[[ Data for analysis open ]]

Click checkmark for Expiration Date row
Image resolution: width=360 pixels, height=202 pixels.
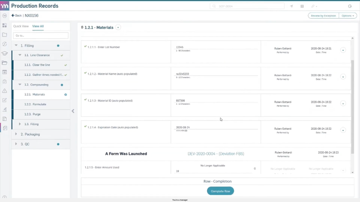pyautogui.click(x=85, y=127)
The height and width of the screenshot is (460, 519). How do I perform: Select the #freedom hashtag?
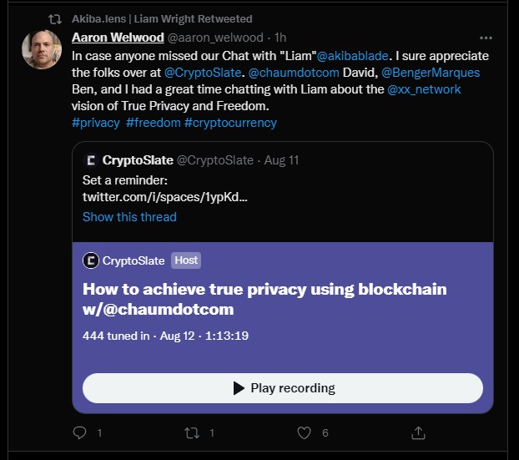[154, 123]
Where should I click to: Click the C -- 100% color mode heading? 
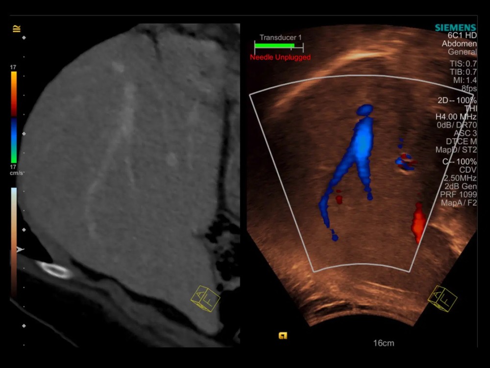(459, 161)
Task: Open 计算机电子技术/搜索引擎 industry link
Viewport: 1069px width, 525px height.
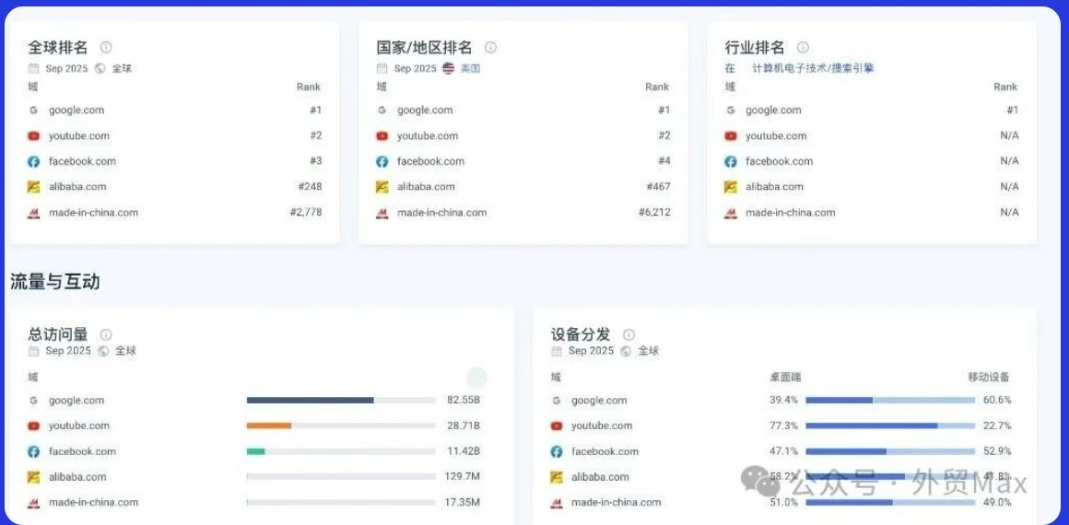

[[ Data for analysis closed ]]

• **Aim of the task**
What is needed is the whole listing again, exactly as written, with the images left out.

• **The answer**
Click checkmark for Expiration Date row
Image resolution: width=360 pixels, height=202 pixels.
pyautogui.click(x=85, y=127)
The height and width of the screenshot is (460, 519). How do I perform: Select the #freedom hashtag?
[154, 123]
Where should I click to: Click the C -- 100% color mode heading? 
(459, 161)
Task: Open 计算机电子技术/搜索引擎 industry link
Viewport: 1069px width, 525px height.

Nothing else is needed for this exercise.